His hand drops to his side. “You do.”
Yet neither of us moves to create distance. The air between us feels charged with electricity and heavy with unspoken desire and four years of unresolved tension. “This is insane,” I whisper.
Radmir nods slowly. “Completely insane.”
“We don’t have time for this.” I can’t do this. That’s what I mean to say, but the words die in my throat.
His jaw tightens. “No, we don’t.” He steps closer anyway, close enough that I’m pressed against the sideboard with nowhere to retreat. “Tell me to stop,” he says quietly. “Tell me to walk away and let you finish your work.”
I press my back against the sideboard. “You should walk away.”
“Should I?”
My breath comes faster. “Yes.”
“Then why aren’t you pushing me away?”
Because I can’t. Despite everything rational and logical, my body remembers his touch, and the time pressure somehow makes this more urgent and desperate. “I hate that I want this,” I whisper.
He holds my chin lightly. “I know. I hate it too.”
“Then why?—”
“Because I’ve spent four years trying to forget you, and seeing you again made me realize I never stopped wanting you.”
Before I can protest, he’s kissing me. The contact is electric after four years of suppressed longing between us. I should push him away. I should remember his dinner guests and my job and all the reasons this is dangerous. Leo… Even that’s a fleeting thought as he deepens the kiss.

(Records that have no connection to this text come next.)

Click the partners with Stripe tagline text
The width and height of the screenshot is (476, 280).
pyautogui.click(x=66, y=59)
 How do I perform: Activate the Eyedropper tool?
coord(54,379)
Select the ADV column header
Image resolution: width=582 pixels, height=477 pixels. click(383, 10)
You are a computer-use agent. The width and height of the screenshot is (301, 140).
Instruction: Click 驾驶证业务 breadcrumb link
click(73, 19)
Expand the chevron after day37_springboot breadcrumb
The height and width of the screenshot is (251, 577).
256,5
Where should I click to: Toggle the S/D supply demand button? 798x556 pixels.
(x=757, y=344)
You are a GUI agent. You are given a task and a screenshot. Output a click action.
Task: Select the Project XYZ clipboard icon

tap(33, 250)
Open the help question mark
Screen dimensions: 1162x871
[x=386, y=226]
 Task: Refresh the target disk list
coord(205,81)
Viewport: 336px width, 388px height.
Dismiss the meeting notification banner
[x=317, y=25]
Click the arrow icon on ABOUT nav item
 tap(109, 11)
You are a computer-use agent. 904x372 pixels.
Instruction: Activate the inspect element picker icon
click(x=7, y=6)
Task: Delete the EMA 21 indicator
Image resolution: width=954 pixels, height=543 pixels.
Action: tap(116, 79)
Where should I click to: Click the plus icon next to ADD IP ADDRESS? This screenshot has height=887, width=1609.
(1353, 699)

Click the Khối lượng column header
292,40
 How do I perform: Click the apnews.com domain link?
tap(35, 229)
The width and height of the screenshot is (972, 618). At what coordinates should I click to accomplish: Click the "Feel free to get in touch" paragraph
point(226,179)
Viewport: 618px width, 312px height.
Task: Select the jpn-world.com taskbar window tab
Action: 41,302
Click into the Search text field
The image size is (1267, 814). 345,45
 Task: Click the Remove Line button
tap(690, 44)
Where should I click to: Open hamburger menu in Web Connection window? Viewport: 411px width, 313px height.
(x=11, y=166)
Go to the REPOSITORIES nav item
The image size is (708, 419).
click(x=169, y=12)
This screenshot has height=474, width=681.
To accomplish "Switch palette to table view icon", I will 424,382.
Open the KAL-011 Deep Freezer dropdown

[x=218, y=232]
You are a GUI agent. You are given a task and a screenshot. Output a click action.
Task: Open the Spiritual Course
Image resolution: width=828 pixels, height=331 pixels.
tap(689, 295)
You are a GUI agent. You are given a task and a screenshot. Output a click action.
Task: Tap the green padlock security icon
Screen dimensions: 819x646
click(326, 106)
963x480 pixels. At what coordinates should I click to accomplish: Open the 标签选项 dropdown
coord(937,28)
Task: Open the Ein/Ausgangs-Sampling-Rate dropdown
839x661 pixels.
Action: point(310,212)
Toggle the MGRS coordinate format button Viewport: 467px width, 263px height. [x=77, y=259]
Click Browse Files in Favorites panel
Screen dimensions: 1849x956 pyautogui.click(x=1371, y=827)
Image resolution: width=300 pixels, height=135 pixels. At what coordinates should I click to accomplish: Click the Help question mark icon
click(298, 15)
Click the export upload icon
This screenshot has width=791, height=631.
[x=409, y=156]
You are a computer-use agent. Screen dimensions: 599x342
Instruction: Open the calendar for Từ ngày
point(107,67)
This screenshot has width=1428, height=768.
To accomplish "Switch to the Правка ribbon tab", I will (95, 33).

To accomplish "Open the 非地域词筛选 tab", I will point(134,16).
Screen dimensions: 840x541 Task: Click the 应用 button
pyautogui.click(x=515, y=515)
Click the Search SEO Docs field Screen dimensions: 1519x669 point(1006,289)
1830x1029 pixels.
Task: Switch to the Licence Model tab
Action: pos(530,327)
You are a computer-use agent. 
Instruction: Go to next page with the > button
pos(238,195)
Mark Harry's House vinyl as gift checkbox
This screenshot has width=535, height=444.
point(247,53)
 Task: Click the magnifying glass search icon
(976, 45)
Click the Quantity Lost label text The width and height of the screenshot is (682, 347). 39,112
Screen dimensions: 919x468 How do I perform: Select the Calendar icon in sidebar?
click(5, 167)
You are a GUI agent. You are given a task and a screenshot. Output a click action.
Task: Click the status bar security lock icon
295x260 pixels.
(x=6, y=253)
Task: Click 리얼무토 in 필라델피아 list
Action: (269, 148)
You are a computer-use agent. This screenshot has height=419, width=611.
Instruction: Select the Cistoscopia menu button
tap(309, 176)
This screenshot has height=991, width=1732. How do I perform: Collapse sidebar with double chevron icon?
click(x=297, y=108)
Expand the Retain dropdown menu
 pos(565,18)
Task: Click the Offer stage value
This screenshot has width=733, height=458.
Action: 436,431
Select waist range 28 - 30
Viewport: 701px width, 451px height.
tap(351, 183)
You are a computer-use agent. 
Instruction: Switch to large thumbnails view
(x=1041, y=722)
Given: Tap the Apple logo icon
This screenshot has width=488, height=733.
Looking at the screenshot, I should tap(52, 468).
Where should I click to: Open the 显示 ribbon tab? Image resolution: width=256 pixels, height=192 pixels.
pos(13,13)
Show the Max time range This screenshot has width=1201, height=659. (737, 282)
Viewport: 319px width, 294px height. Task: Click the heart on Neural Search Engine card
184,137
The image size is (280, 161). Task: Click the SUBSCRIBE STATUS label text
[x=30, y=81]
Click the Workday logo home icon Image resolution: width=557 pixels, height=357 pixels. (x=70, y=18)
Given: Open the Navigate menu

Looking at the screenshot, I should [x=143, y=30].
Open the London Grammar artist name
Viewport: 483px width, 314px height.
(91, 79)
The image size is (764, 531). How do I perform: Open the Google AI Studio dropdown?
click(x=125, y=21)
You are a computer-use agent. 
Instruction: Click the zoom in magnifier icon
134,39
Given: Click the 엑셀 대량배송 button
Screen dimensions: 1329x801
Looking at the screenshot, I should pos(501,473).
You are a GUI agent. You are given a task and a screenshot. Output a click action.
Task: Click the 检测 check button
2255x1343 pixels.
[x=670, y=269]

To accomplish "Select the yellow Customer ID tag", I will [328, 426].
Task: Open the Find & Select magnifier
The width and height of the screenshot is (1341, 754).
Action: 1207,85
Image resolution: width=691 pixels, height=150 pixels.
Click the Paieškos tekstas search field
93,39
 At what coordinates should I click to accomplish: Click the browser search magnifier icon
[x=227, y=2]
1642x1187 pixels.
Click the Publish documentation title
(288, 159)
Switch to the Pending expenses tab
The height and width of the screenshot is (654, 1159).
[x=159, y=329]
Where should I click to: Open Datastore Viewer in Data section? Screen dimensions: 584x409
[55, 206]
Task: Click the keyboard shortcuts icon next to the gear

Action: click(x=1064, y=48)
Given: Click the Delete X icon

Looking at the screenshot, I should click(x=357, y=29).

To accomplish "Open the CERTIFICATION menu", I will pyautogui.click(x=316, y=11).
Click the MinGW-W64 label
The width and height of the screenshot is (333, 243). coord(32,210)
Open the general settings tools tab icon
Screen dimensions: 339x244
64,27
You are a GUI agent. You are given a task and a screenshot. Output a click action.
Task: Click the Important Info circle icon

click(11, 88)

I kiss him back with desperate hunger, pouring my anger and hurt and unwanted desire into the press of our mouths. He tastes exactly as I remember, like danger and possibility and everything I should want to resist. The kiss turns frantic quickly. He grasps a handful of my hair, holding me exactly where he wants me, and I melt against him with a sound that might be surrender.
When we finally break apart, we’re both breathing hard, and I can hear the distant sounds of preparation echoing through the house. I gasp against his mouth. “Your guests…”
His forehead rests against mine. “They’ll be here in ninety minutes. More than enough time.”
“Time for what?” As I ask, I already know the answer.
“To finish what we started four years ago.”
The suggestion sends heat pooling low in my belly, but practical concerns intrude. “Here? Now? With your entire staff preparing for dinner?”
He glances around the formal dining room with its expansive windows. “You’re right. This is too exposed.”
My pulse races as logic goes completely by the wayside. “Where?”
His thumb traces my lower lip. “Follow me.”
He takes my hand and leads me from the dining room, and I follow him through hallways filled with the sounds of dinner preparation. Staff members move efficiently around us, too focused on their own tasks to pay attention to where we’re going.
His office is exactly as I remember from my cleaning assignments, being masculine and sophisticated, with a view of the ocean that takes my breath away. Today, I’m not here to dust or vacuum. I’m here because four years of denial finally cracked under the pressure of proximity and desire.
He closes the door behind us and engages the lock, the soft click echoing in the sudden silence. When he turns back to me, his expression is intense enough to make my knees weak. “Last chance,” he says quietly. “Once we do this, there’s no pretending we’re strangers.”
I look into his eyes and see the same desperate need that’s been eating at me for days. It’s the same longing that makes me dream about hotel rooms and promises whispered in the dark. The truth slips out despite one last-minute urge for caution and to think this through from a small voice in the back of my mind. “We were never strangers.” That voice fades to silence once the words are out.
That’s all the permission he needs. His control fractures completely, and suddenly, he’s working at my polo shirt urgently. I help him, tugging at his buttons and pushing open his shirt until I can get my hands on the warm skin beneath.
He’s broader than I remember and more muscled, with new scars that tell stories of dangerous life I don’t understand, but his skin is still warm beneath my palms, and it still makes me feel powerful when he responds to my touch with sharp intakes of breath.
When he has my uniform shirt off, he stops to look at me in the afternoon light. “You’re so beautiful. Even more than I remembered.”